[Dataset entries]
+ + + + +
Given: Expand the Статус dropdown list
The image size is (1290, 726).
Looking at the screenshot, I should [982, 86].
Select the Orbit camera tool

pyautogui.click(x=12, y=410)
+ + + + +
• What is being asked: Change "dropdown list" to "drop-down menu" throughout the items above, and leave everything else untouched.

• Completed exercise:
Given: Expand the Статус drop-down menu
The image size is (1290, 726).
Looking at the screenshot, I should [982, 86].
Select the Orbit camera tool

pyautogui.click(x=12, y=410)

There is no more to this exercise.